ON FEBRUARY 25, 2009, a then 34-year-old career con man named David Anthony Whitaker left the Wyatt Detention Facility in Central Falls, Rhode Island, and slid into the backseat of an unmarked government car. He was dressed in traditional prison garb—khaki pants, brown shirt, handcuffs, leg irons. A federal agent sat beside him. A second car followed to make sure nobody trailed them or attempted an ambush. Not that anyone expected trouble. This was merely standard procedure when transporting a government cooperator.

That’s what Whitaker was now: a cooperator. It felt surreal. One year ago he was in Mexico, living the most fulfilling life he’d ever known in his chaotic, troubled years on the planet. He had been bringing in obscene amounts of money by selling black-market steroids and human growth hormone online. He had a multimillion-dollar apartment in a country club in Guadalajara. He had a cabin in the mountain town of Mazamitla. He had lots of cars—an orange 4Runner, a BMW, a Jeep. He’d even funded the construction of a local hospital. Sure, he had to live under an alias and was on the run from US Secret Service agents who were trying to nail him for a long-standing multicount fraud complaint. But he had a lawyer on retainer, and at least the local cops were easy to pay off.

That life ended on March 19, 2008, when a Mexican immigration agent nabbed Whitaker and brought him back to LAX, where the Secret Service promptly arrested him. He was facing a potential sentence of 65 years in prison. Sixty-five years. That meant spending the rest of his life behind bars. The thought was unbearable.

Whitaker began thinking of ways to knock years off his sentence. He considered providing the names of the drug users, pushers, and doctors who had patronized his online steroid business. They were mostly easy marks, and Whitaker was quick to take advantage of them. For a while he bottled sterile water in 1-milliliter vials, marketed it as a steroid called Dutchminnie, and sold it for $1,000 a pop. Not only did clients fall for the scam, they sent back photos showing how they’d bulked up after using the “drug.”

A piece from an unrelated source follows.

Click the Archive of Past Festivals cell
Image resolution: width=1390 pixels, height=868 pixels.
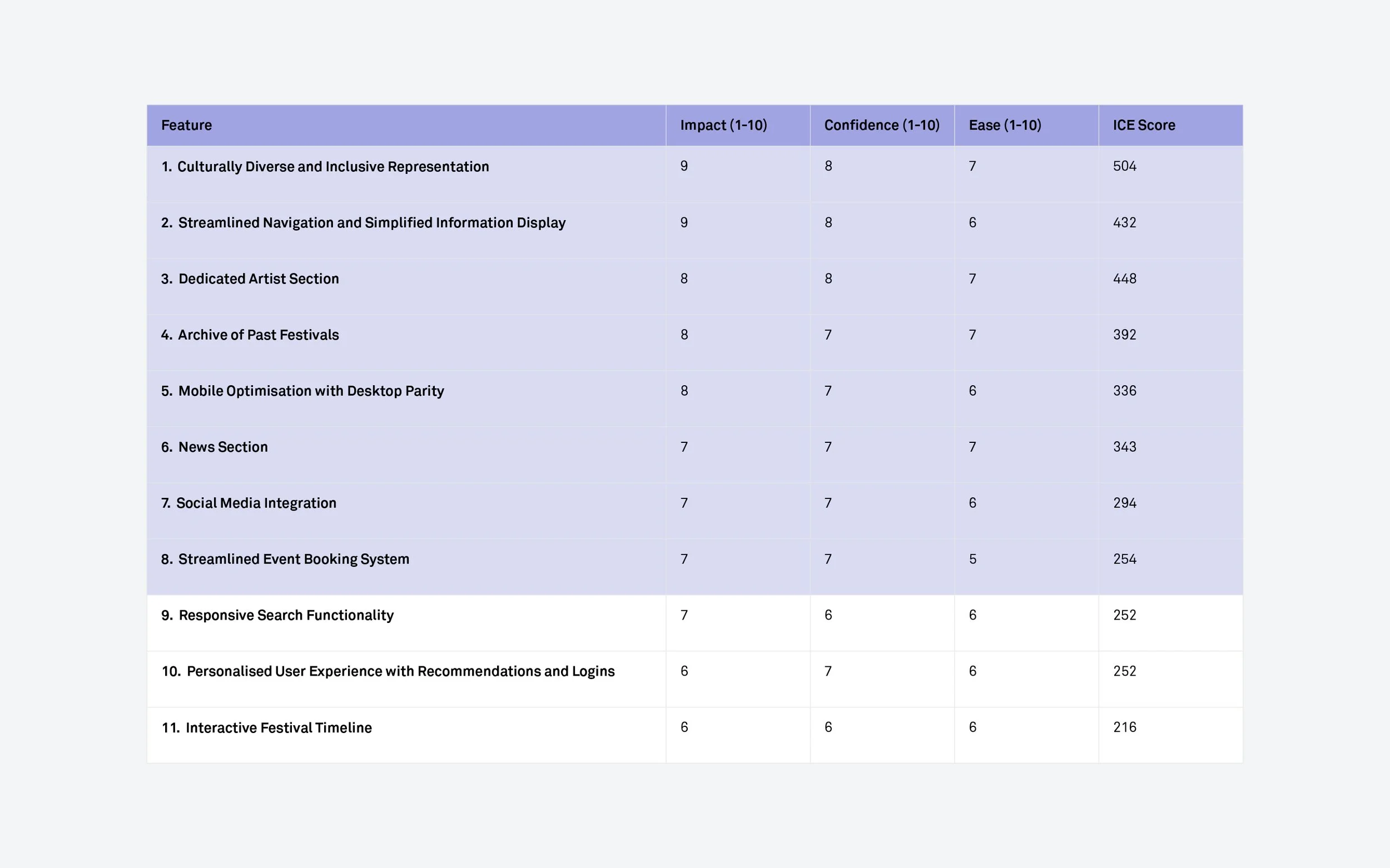pyautogui.click(x=258, y=335)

But he quickly realized that he could offer the government much more than the names of a few juicers. At one point during a meeting with Whitaker and his lawyer, the Feds asked him how he had grown his online enterprise. Whitaker’s answer was immediate: He had used Google AdWords. In fact, he claimed, Google employees had actively helped him advertise his business, even though he had made no attempt to hide its illegal nature. It was reasonable to assume, Whitaker said, that Google was helping other rogue Internet pharmacies too.

If true, this would be a bombshell. This was Google, after all. Since its founding, the search giant had prided itself on being a different kind of corporation, the “don’t be evil” company. And for almost as long, its open-to-all-comers ad policy had come under scrutiny. Online pharmacies were a particular sticking point; in 2003, three separate congressional committees initiated inquiries into the matter. On July 22, 2004, a month before Google went public, Sheryl Sandberg—at the time Google vice president of global online sales and operations—testified before the Senate Permanent Subcommittee on Investigations. Legislators had proposed two bills that would regulate online pharmaceutical sales, but Sandberg argued that the measures would be unduly burdensome. She said that Google employed a third-party verification service to vet online pharmacies. She also described Google’s own automated monitoring system and the creation of a team of Google employees dedicated to enforcing all of the company’s pharmaceutical ad policies. “Google has taken strong voluntarily [sic] measures—going beyond existing legal requirements—to ensure that our advertising services protect our users by providing access to safe and reliable information,” she testified. Neither bill made it out of committee. (Sandberg, now Facebook’s chief operating officer, declined to comment or be interviewed for this story.)

The agents seemed skeptical of Whitaker’s claims and spent the next 10 months following up on them. But they apparently found the story plausible, because now Whitaker was being driven to a Providence, Rhode Island, postal inspector’s office to launch the US government’s undercover investigation into one of the world’s most admired, profitable, and powerful companies.

As soon as they entered the postal inspector’s office, the Feds explained the ground rules. Whitaker had to be completely honest with them; one lie and any possible deal was off. From now on, he would be known as Jason Corriente, the fictional CEO of a fake Rhode Island–based marketing firm called Maxwell and Associates. The FDA had already secured an 800 number, a bank account, and an answering service. His job: to buy advertising for SportsDrugs.net, a website that sold HGH and steroids from Mexico, no doctor’s prescription required.

With his talent for prevarication, Whitaker was well suited to the task. Throughout his checkered past, he had assumed false identities, sold nonexistent products, and written bad checks. But he’d never faced such high stakes. If he couldn’t somehow lead Google into breaking the law again, he’d probably die in prison.

An agent handed Whitaker a list of phone numbers of Google employees and a phone hooked up to a recorder, then told him to dial.